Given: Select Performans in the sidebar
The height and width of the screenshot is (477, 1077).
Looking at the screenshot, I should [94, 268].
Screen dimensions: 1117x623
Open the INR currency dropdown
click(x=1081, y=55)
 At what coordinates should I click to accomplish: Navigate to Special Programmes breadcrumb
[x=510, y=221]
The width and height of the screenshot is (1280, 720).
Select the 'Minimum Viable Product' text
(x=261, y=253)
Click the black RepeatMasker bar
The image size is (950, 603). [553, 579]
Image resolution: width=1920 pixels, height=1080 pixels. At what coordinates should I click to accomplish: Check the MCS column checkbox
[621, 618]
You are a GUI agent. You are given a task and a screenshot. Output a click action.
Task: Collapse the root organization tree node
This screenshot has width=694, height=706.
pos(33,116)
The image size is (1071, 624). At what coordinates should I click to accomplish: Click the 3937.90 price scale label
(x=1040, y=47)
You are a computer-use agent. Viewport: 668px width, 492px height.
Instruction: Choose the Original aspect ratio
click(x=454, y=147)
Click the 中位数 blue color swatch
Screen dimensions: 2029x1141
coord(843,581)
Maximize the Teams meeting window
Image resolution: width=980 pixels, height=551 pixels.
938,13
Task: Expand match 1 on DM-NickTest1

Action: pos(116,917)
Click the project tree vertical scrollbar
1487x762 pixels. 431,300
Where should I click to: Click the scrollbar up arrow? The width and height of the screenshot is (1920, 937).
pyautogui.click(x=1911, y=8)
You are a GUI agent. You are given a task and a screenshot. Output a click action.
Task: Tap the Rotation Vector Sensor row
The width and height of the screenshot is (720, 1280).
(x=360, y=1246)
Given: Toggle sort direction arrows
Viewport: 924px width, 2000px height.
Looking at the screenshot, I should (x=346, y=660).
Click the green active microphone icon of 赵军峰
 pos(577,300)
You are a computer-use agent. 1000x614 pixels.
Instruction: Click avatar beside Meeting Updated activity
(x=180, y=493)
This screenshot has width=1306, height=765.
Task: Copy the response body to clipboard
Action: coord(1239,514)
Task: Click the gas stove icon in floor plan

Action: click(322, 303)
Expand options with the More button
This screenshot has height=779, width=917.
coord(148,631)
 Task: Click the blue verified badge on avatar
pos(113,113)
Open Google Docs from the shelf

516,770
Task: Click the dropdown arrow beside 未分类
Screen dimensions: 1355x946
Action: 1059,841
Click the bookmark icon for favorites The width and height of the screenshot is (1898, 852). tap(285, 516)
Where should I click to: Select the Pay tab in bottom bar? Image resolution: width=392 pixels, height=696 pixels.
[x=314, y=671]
━━━━━━
> [What you need to do] Can you copy the lines from the one containing "At what coordinates should I click to accomplish: Navigate" up to and including the one containing "pos(577,300)", reproducing them exactly?

> [In response]
 At what coordinates should I click to accomplish: Navigate to Special Programmes breadcrumb
[x=510, y=221]
The width and height of the screenshot is (1280, 720).
Select the 'Minimum Viable Product' text
(x=261, y=253)
Click the black RepeatMasker bar
The image size is (950, 603). [553, 579]
Image resolution: width=1920 pixels, height=1080 pixels. At what coordinates should I click to accomplish: Check the MCS column checkbox
[621, 618]
You are a GUI agent. You are given a task and a screenshot. Output a click action.
Task: Collapse the root organization tree node
This screenshot has width=694, height=706.
pos(33,116)
The image size is (1071, 624). At what coordinates should I click to accomplish: Click the 3937.90 price scale label
(x=1040, y=47)
You are a computer-use agent. Viewport: 668px width, 492px height.
Instruction: Choose the Original aspect ratio
click(x=454, y=147)
Click the 中位数 blue color swatch
Screen dimensions: 2029x1141
coord(843,581)
Maximize the Teams meeting window
Image resolution: width=980 pixels, height=551 pixels.
938,13
Task: Expand match 1 on DM-NickTest1

Action: pos(116,917)
Click the project tree vertical scrollbar
1487x762 pixels. 431,300
Where should I click to: Click the scrollbar up arrow? The width and height of the screenshot is (1920, 937).
pyautogui.click(x=1911, y=8)
You are a GUI agent. You are given a task and a screenshot. Output a click action.
Task: Tap the Rotation Vector Sensor row
The width and height of the screenshot is (720, 1280).
(x=360, y=1246)
Given: Toggle sort direction arrows
Viewport: 924px width, 2000px height.
Looking at the screenshot, I should (x=346, y=660).
Click the green active microphone icon of 赵军峰
 pos(577,300)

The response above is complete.